Patchpoints used for inline caches and pointless reloads

Hi All,

I am observing something i suspect is a misbehaviour of the register
allocator which impacts the performance of patchpoints. This occurs in
the context of an abstract machine which in some places uses inline
caches. The problematic code looks like this:

entry: ; Initialize the abstract machine
  %db = call create_big_seldom_used_database()
  ; do a lot of things which increases register pressure and spills %db
  br label %main_execution_loop;

main_execution_loop:
  ; We do instruction dispatch here
  ...

opcode_a:
  %name0 = ...
  ; Use the database to look up %name0 and then overwrite the patchpoint
  ; with a direct call
  tail call anyregcc void (i64, i32, i8*, i32, ...)*
    @llvm.experimental.patchpoint.void(i64 4711, i32 16, @lookup_and_patch, i32 0,
                                       some_type %name0, some_type %db)
  ...

  %name1 = ...
  ; Use the database to look up %name1 and then overwrite the patchpoint
  ; with a direct call
  tail call anyregcc void (i64, i32, i8*, i32, ...)*
    @llvm.experimental.patchpoint.void(i64 4711, i32 16, @lookup_and_patch, i32 0,
                                       some_type %name1, some_type %db)
  ...

  br label %main_execution_loop;

If I run this through llc (for x86_64) I will frequently see, especially
if I have two cache lookups in the same basic block or low register
pressure, that %db is loaded from the stack and into a register. The
generated code looks like this:

reload %db into reg0
; %name0 is in reg1
call lookup_and_patch(reg1, reg0)
; shadow
; %name1 is in reg2
call lookup_and_patch(reg1, reg0)
; shadow

This is a performance problem as, although the calls to
lookup_and_patch() are overwritten, we will always pay for the, now
useless, load of %db into reg0. If I wanted the arguments to
lookup_and_patch() in registers I would not have used the anyregcc
calling convention. In this toy example lookup_and_patch() only refers a
single variable, but in my real application it uses multiple values
(most of them spilled) and the slowdown is quite noticeable (overheads
of up to 600% for some opcodes).

To me this looks like the register allocator is too eager to load values
which are only used by anyregcc patchpoints into registers, or is this
the intended behavior of anyregcc patchpoints?

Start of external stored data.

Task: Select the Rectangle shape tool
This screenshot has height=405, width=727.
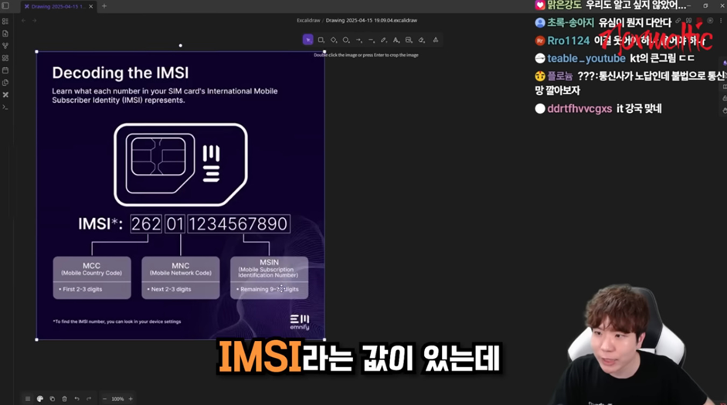Action: click(321, 39)
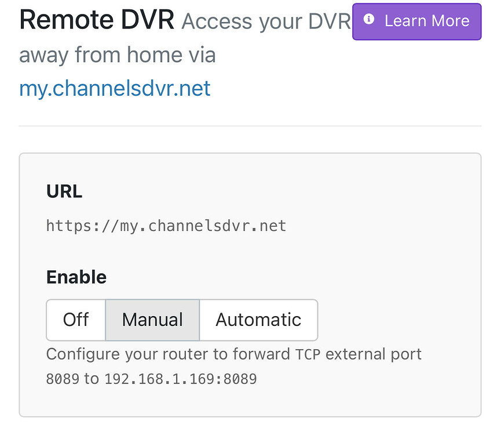Click the Enable section label
This screenshot has height=435, width=501.
[x=76, y=277]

I would be grateful for suggestions of how I could modify the register
allocator (RAGreedy) to avoid reloading values when they are only used
by instructions which are anyregcc patchpoints. During the last two
weeks I have made a couple unsuccessful attempts at that and could
really use some pointers from someone who understands it.

Attached is a the smallest example I have managed to find which shows
the problem.

Regards,

--Frej

bug.ll (808 Bytes)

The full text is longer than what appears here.